Unlocking the door, I dump my bags in the large hallway and retrieve the parcel. Unpacking can wait—I need coffee. Given that the house hasn't been lived in for a few years, it isn't as dirty as I thought it might be. Dusty yes, but it had obviously been looked after well prior to Aunt Frances moving into a home. The kitchen is large, with exposed beams, and there are a range of modern units and a central island where I remember an old oak table used to stand. I flick the light switch—good, there's electricity. I probably need to get it looked at, but hopefully for now I won't blow myself up with the coffee machine. Once it's plugged in and making its usual comforting noises, I take a look around. There's some cleaning stuff in one of the cupboards, which is good, because I'm not sure when I'm going to be able to get supplies. It's a long walk back to the village, and I don't have a car. I can drive, but I haven't for several years as I didn't need a car in London. I'm not sure how comfortable I am getting one now either, but I need to be able to get to the village, and walking all the time will be a pain. I remember that Aunt Frances hadn't driven, though she'd had a live-in housekeeper who cooked and cleaned and chauffeured her about. I'm just musing on having my own live-in help, and how he'll be tall and rugged and strong, when the machine beeps that my coffee is ready.
Ah well, a guy can dream. That I can think of anyone in that way—someone who isn't Claude—surprises me, even if he is just a fantasy guy. And that cheers me up.
After a few sips of coffee, I feel ready to look at the rest of the house. First, I send Anna a quick text that I've arrived okay. As well as a kitchen and utility room, the ground floor has a washroom with shower, a dining room, a study, and two living rooms—one at both the front and back of the house. A wide staircase in the large hall leads to the first floor, where there are several bedrooms and a couple of bathrooms. A smaller staircase leads upwards where there are a few more rooms—mostly storage and bedrooms. And my old room.
It's with some trepidation that I push open the door.
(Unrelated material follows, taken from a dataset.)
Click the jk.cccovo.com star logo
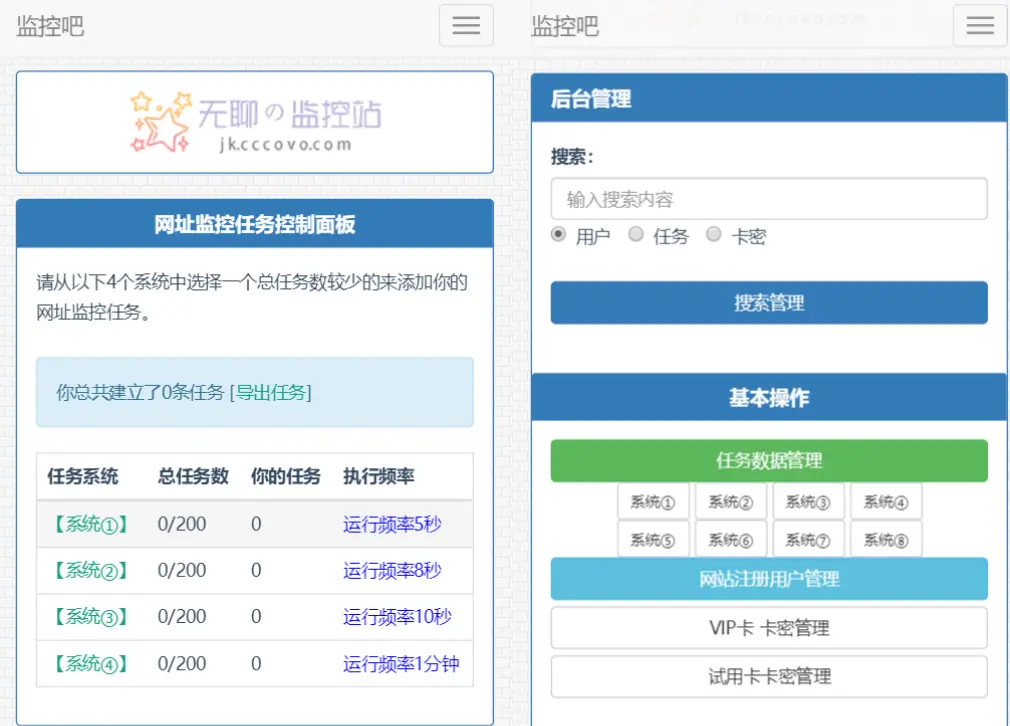 [255, 122]
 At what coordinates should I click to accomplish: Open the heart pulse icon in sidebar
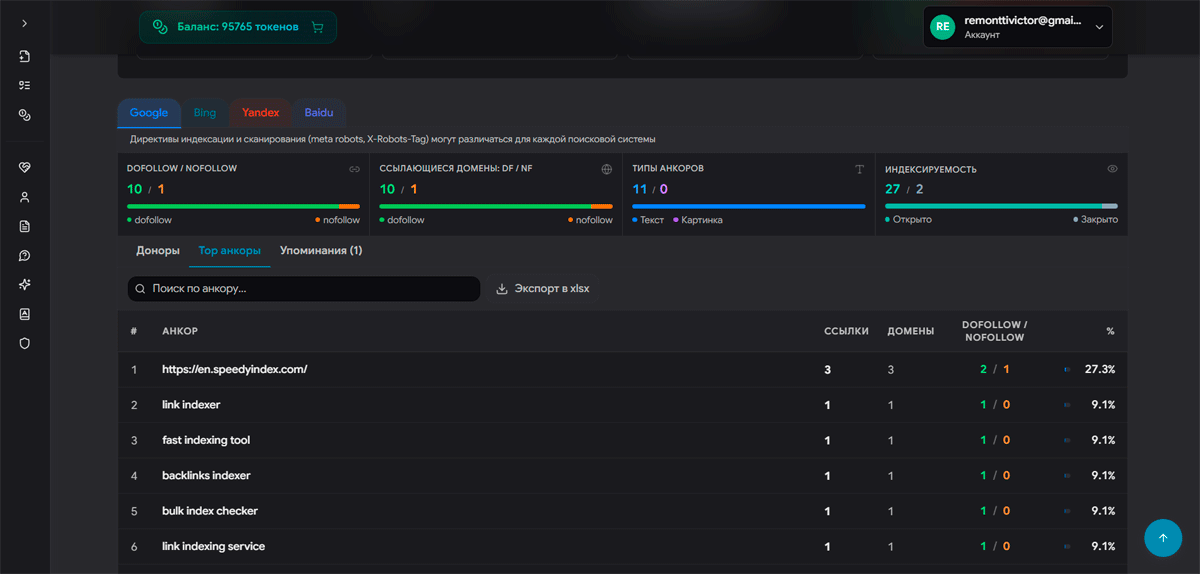coord(25,167)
The room looks exactly how I left it, even though it's over six years since I've been in it. It's like my nineteen-year-old self has just stepped out. A little dusty, but it's been preserved and cleaned regularly. There's a narrow bed, the desk where I had sat, read, and drawn, the wardrobe, the chest of drawers which I'd painted in bright colours. I catch sight of the sketches on the wall. Sketches I'd done of the house, the grounds and Aunt Frances herself—some face studies, but also ones of her working in the garden, laughing. A fledgling artist, full of hopes, dreams and possibilities. When drawing had been a joy and something I lived for, when it felt as natural as taking a breath.
Now, looking at them, it feels like I'm drowning—something else in my lungs where air should be. I no longer know joy, just a heaviness in my chest and senses dulled to numbness. I know I can no longer claim this room as my own. I shut the door on the hopes and dreams that have gone sour and head back downstairs. Avoiding the room I know Aunt Frances had used, I take the large one next to it with picture windows that look out over the gardens.
Unpacking my two bags doesn't take long—I really only brought clothes and toiletries. I'm not planning on staying long, just enough to decide what to do with the place. At the bottom of my bag is a sketchpad and pencils I'd put there on a whim. They sit there passively, accusing me. I leave them in the bag and kick it under the bed.